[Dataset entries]
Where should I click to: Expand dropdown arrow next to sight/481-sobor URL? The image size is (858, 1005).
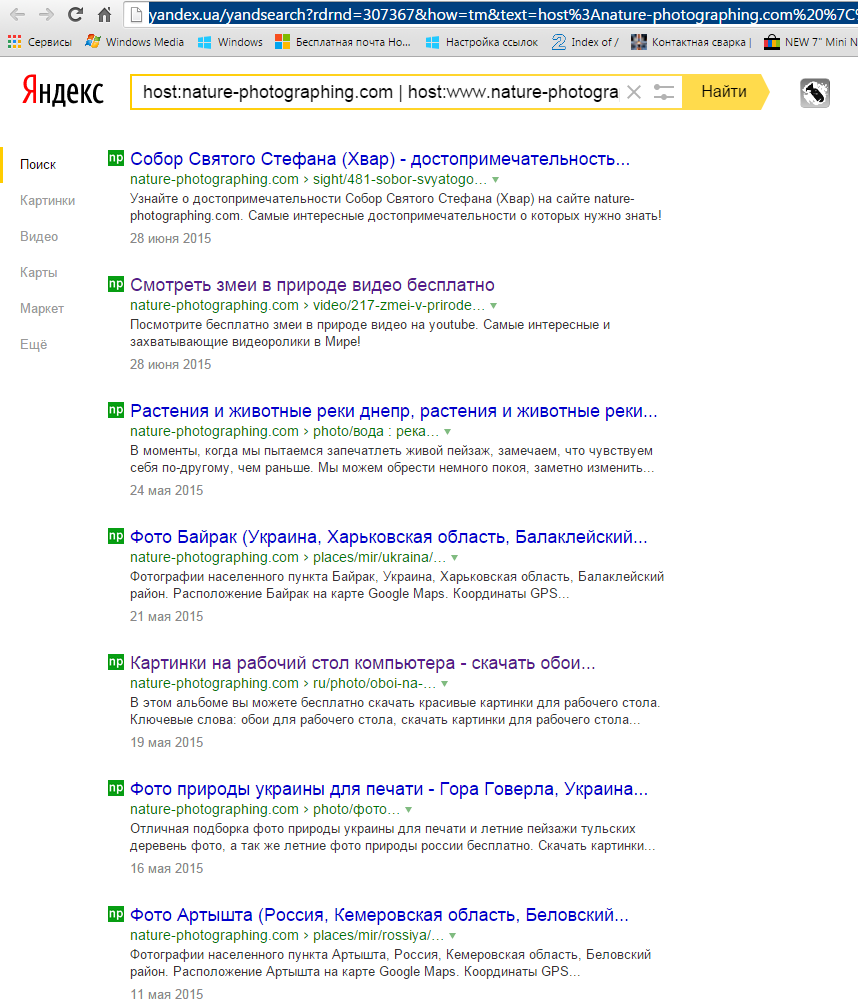pos(495,180)
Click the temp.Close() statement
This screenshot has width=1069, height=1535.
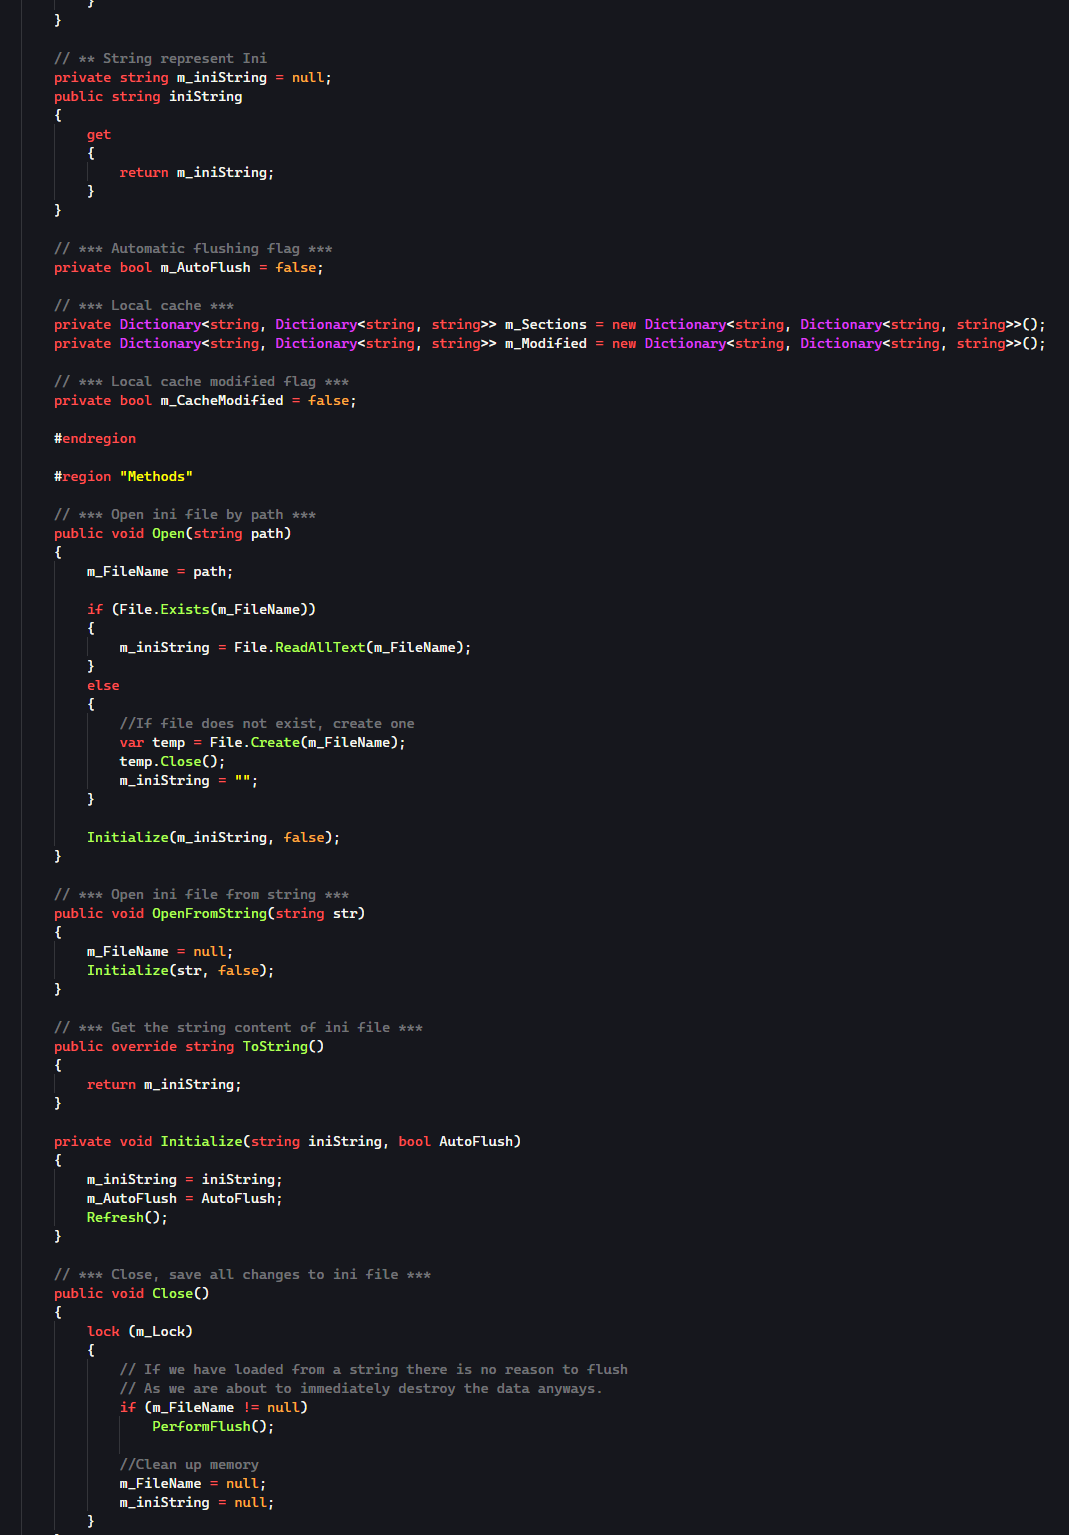click(172, 762)
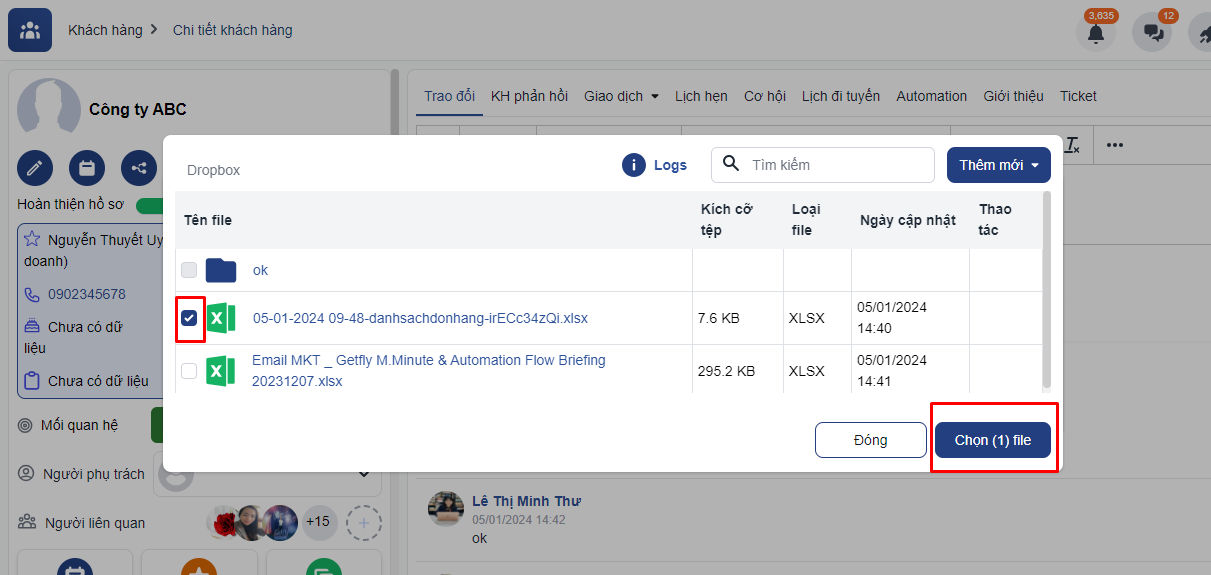1211x575 pixels.
Task: Click the share icon in profile
Action: coord(139,168)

### The problem:
Reproduce each entry above word for word. Pictures are not part of the copy.

### Output for this task:
Where should I click to: Expand dropdown arrow next to sight/481-sobor URL? The image size is (858, 1005).
pos(495,180)
Click the temp.Close() statement
This screenshot has width=1069, height=1535.
click(172, 762)
1211x575 pixels.
Task: Click the share icon in profile
Action: coord(139,168)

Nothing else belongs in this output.